The Level of Cognitive Functioning Scale (LCFS) is commonly used to monitor recovery, yielding a score based on observations of behaviors. These behaviors can be grouped into cognitive domains (eg. response to stimuli, orientation, processing, memory, attention/concentration, language, mood). LCFS is reliable and valid, but does not give information about specific domains – information is collapsed to generate the score. Like LCFS, QMOCS's intent is to generate a profile of a patient through repeated measurements over the course of treatment. QMOCS uses observations of behaviors in specific domains; a score is generated for each so that each can be tracked independently. This presentation will describe the QMOCS, some of its psychometric properties and pilot data examining its underlying component structure.
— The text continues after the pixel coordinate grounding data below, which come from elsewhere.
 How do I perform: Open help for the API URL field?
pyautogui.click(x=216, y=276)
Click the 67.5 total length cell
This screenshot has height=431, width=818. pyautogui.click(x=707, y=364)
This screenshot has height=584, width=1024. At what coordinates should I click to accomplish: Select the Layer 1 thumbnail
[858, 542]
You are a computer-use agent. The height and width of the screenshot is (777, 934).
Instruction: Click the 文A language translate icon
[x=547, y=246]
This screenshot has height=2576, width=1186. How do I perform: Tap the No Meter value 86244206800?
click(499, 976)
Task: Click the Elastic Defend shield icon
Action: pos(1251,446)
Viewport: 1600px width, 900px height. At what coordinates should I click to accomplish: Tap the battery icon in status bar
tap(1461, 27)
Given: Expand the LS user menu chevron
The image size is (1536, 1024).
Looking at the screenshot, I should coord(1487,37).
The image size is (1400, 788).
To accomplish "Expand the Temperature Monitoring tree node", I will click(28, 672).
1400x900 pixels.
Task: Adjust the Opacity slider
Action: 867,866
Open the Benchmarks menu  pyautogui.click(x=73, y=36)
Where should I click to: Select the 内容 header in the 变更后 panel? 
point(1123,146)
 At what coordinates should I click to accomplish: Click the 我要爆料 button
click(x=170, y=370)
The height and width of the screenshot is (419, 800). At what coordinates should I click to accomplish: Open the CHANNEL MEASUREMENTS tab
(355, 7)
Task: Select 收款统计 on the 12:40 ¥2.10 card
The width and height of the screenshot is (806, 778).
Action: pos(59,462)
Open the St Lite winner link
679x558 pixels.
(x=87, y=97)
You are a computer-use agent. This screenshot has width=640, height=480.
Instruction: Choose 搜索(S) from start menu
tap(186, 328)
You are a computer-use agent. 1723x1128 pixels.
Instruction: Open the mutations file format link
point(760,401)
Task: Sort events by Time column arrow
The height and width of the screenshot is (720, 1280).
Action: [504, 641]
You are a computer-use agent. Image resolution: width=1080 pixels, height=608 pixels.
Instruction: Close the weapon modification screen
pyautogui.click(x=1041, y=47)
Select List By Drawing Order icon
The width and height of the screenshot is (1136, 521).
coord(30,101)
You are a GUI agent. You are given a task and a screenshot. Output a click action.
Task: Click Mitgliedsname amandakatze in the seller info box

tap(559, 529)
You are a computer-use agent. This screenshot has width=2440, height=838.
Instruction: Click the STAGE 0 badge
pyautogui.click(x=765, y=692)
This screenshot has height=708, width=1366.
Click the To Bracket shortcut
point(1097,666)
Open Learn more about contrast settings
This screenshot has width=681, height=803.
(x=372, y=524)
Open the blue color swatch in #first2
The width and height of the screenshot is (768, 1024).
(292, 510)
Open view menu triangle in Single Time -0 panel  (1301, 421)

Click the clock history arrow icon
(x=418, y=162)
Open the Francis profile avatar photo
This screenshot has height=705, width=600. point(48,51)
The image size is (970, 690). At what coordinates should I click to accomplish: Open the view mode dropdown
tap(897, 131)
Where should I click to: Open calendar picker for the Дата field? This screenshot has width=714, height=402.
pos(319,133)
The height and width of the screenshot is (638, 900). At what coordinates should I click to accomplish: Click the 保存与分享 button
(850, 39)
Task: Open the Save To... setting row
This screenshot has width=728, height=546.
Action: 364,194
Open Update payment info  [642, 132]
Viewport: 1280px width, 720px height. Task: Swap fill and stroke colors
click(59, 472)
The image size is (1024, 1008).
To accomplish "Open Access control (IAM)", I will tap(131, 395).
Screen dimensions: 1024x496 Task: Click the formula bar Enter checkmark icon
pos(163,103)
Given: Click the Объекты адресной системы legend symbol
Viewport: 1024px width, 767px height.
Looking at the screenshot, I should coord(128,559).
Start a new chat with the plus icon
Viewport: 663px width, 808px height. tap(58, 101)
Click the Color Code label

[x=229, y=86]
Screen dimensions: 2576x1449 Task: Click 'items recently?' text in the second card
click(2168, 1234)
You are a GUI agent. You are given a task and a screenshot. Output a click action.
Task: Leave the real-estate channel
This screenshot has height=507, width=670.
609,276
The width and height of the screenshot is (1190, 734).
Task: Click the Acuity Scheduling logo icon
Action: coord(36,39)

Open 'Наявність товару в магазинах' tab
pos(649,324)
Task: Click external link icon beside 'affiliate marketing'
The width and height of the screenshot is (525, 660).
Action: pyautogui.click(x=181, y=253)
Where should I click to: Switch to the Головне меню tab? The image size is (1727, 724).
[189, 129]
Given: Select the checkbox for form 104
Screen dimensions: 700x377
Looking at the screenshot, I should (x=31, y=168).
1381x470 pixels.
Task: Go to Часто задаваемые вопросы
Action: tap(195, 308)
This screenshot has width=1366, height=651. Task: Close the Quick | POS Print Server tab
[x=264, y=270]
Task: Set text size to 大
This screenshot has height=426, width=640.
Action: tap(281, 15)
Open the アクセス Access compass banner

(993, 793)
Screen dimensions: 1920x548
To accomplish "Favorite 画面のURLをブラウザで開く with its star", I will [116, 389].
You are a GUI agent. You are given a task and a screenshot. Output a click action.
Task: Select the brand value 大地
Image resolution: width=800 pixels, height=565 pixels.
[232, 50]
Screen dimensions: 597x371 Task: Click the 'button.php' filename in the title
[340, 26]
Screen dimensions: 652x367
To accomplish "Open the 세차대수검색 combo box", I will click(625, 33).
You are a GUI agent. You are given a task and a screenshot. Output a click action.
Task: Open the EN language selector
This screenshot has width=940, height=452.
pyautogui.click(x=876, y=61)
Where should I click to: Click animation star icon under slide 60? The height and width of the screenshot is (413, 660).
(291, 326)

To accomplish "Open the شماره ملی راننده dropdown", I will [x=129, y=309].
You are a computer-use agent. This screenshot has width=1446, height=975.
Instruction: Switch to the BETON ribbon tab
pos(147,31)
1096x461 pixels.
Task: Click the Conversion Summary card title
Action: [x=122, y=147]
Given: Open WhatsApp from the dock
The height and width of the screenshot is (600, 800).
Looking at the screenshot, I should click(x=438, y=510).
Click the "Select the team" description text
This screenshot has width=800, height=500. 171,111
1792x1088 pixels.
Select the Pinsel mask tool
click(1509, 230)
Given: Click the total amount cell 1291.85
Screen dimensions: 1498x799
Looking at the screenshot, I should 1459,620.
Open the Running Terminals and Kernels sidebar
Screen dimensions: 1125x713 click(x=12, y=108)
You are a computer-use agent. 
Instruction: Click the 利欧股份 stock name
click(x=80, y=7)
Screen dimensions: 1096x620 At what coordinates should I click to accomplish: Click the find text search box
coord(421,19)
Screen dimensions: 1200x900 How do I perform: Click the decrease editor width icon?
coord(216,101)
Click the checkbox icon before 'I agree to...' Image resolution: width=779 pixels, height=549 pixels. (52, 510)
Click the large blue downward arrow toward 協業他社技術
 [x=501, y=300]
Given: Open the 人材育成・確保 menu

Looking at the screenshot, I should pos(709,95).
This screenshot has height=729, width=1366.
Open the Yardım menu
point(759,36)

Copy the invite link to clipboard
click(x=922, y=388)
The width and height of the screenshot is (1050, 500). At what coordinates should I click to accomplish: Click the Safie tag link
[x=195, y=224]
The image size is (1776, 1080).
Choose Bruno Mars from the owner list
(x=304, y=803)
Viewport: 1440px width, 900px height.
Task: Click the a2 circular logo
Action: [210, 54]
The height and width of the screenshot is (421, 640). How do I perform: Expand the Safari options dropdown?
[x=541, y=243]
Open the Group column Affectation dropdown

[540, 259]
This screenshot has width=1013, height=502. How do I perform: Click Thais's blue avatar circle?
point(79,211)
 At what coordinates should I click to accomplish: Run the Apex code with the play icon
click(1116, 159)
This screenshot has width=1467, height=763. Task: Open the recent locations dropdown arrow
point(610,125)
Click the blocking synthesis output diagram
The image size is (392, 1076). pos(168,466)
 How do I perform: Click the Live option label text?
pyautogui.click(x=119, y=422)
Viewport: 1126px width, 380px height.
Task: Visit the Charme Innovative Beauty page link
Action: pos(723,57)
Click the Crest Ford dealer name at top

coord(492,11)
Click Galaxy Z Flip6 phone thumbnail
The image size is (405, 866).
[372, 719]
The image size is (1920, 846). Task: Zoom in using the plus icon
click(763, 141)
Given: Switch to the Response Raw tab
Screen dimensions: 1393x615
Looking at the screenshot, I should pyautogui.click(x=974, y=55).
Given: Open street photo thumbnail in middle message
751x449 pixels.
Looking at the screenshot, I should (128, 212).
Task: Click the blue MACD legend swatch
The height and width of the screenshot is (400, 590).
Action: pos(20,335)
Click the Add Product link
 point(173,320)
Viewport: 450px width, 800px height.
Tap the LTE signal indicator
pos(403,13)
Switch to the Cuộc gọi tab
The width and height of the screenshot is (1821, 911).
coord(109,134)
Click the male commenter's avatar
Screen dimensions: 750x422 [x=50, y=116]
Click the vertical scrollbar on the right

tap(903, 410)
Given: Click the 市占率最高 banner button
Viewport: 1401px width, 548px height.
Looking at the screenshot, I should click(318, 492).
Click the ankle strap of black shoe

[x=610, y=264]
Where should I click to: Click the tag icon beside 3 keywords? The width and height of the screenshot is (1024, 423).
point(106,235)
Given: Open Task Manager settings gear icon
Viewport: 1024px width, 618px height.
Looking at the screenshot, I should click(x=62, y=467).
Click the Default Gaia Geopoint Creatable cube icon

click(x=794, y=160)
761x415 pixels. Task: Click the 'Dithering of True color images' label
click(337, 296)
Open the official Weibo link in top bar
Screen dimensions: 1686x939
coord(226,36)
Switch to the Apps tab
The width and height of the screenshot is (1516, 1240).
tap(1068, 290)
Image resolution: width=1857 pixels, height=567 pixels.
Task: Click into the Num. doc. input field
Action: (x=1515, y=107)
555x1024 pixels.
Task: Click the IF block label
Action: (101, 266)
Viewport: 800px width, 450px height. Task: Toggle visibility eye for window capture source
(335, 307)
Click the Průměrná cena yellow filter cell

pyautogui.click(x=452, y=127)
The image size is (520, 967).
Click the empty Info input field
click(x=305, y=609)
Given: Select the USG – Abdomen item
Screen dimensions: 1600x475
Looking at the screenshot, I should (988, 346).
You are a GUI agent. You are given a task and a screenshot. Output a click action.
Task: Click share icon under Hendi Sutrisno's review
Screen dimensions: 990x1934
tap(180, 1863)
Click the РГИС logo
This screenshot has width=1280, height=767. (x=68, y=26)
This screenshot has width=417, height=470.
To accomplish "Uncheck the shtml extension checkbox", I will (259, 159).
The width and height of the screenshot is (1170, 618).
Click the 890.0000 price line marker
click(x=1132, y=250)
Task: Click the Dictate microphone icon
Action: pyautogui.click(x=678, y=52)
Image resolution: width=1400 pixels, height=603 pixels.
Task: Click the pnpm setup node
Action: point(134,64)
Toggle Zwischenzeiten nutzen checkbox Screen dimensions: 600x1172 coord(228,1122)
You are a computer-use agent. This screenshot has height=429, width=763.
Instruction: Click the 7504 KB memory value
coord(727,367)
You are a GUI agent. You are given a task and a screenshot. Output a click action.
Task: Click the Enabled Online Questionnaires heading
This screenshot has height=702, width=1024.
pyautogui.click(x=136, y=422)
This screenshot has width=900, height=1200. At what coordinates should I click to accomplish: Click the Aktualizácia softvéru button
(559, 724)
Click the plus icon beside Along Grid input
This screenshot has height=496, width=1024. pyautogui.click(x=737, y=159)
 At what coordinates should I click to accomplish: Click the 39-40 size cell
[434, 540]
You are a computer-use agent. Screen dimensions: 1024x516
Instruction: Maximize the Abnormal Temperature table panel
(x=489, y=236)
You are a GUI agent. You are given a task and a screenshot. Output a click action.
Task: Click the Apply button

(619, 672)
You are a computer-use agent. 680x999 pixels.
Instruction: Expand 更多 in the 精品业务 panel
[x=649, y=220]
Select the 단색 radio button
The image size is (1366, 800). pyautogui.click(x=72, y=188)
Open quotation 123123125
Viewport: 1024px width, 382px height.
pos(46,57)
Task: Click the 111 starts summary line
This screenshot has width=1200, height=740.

The QMOCS was administered at least once to 63 TBI patients between the ages of 3 months and 19 years. Principal component analysis identified a cognitive subscale with four stable component loadings ranging from .77-.91: attention and concentration, language, memory, and processing. Significant cognitive improvement was shown (p<.0005) with test-restest correlation=.543 (p<.004) (N=26). Analyses showed good internal consistency (Cronbach alpha: test=.91, retest=.85) and test-retest reliability (intraclass correlation coefficient=.41, p=.002).
The findings support further testing with a larger sample, multiple administrations, and comparisons to other, standardized, measures of cognitive function, which might lead to the refinement of a tool that will serve as a valuable measure in monitoring recovery in pediatric cases with TBI.